Or about the lists or memory of Nick Vaschetti, a glorified errand-boy with a bad case of fright or fluctuating conscience.

He crumpled out the stub of his cigarette and went downstairs.

Port Arthur Jones, shining like refurbished ebony, intercepted him as he left the elevator.

"Mistah Templah, sah, that Detective Yard just gone home. Another detective took over for him. His name's Mistah Callahan. He's sittin' half behind the second palm across the lobby. A stout gennelrnan with a bald head in a gray suit—"

Simon slipped another Lincoln label into the bellboy's pink palm.

"If you keep on like this, Po't Arthur," he said, "you're going to end up a capitalist whether you want to or not."

It was a well indicated move which should have been taken before, to replace the too familiar Mr Yard with somebody else whom the Saint might not recognize. Simon's only surprise was that it hadn't happened sooner. But presumably the whimsical antics of the Selective Service System had not excluded the Galveston Police Department from the scope of their ruthless raids upon personnel.

That wasn't the Saint's business. But for the most immediate future, at least until he had consummated the Vaschetti diversion, Simon Templar preferred to get along without the politically complicated protection of the Galveston gendarmerie.
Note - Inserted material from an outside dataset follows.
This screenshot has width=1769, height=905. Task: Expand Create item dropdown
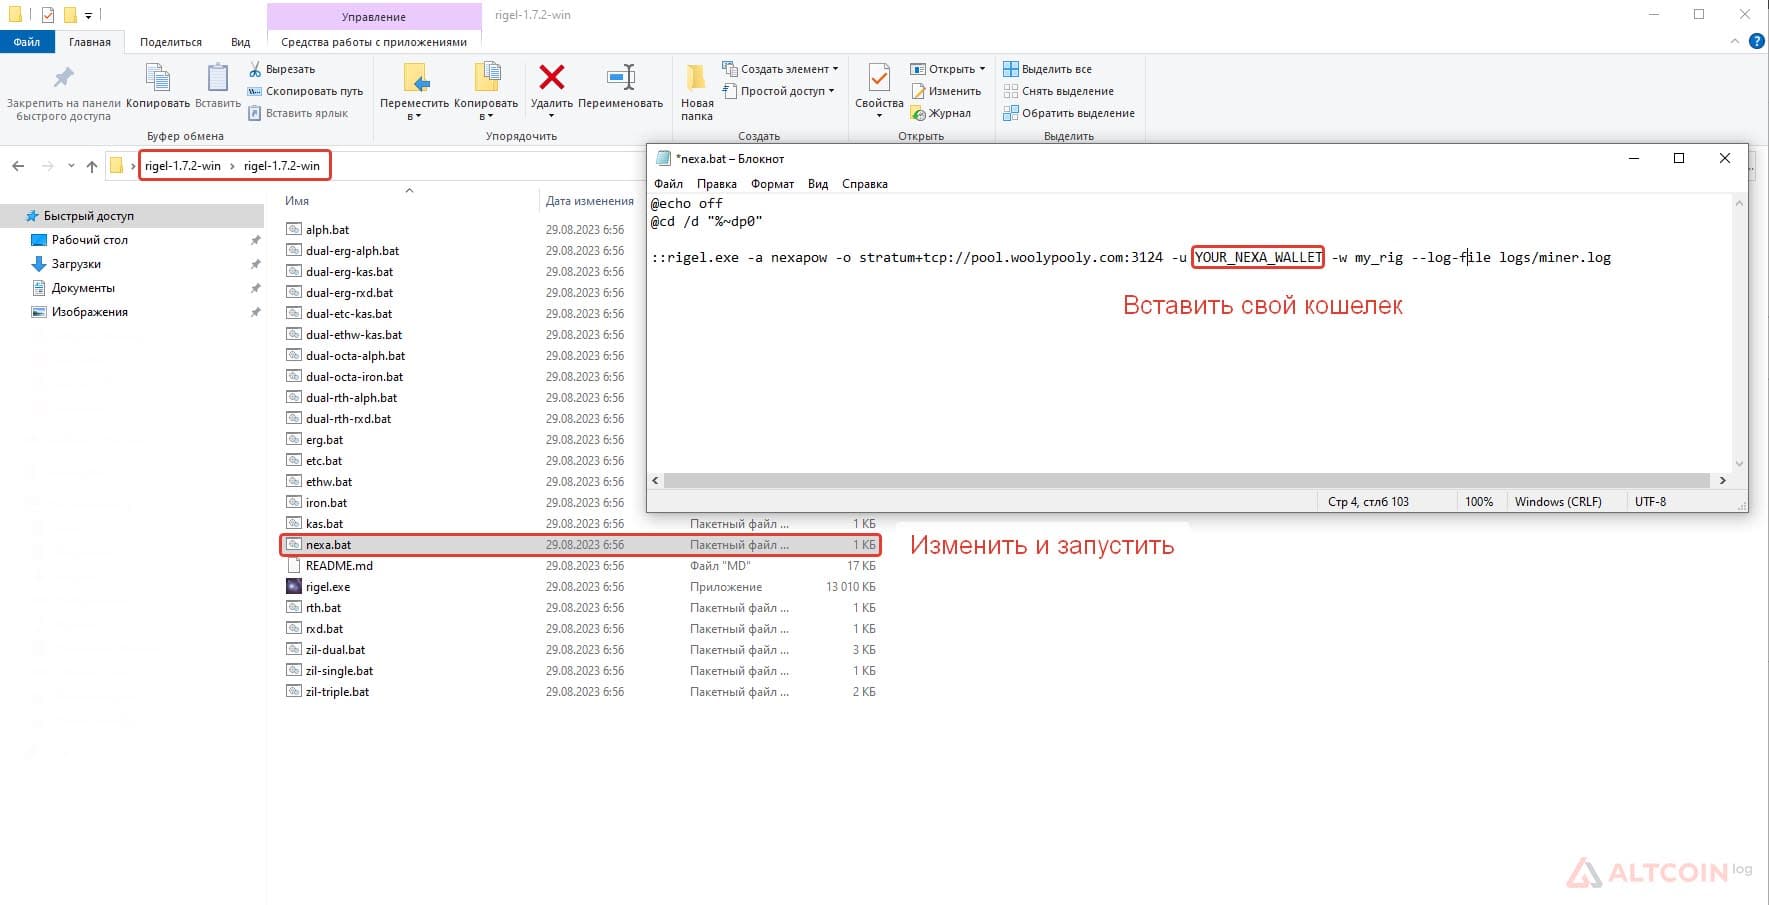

Wherefore he shelved Mr Callahan by the rather kindergarten expedient of climbing very deliberately into his parked car, switching on the lights, fiddling with the starter, and then just as leisurely stepping out of the other door, boarding a passing cab, and going away in it while Mr Callahan was still glued to the bridge of his municipal sampan and waiting for the Saint's wagon to weigh anchor so that he could pursue it.

"Which was an entirely elementary technique, but didn't even begin to tackle the major problem of the Law in Galveston.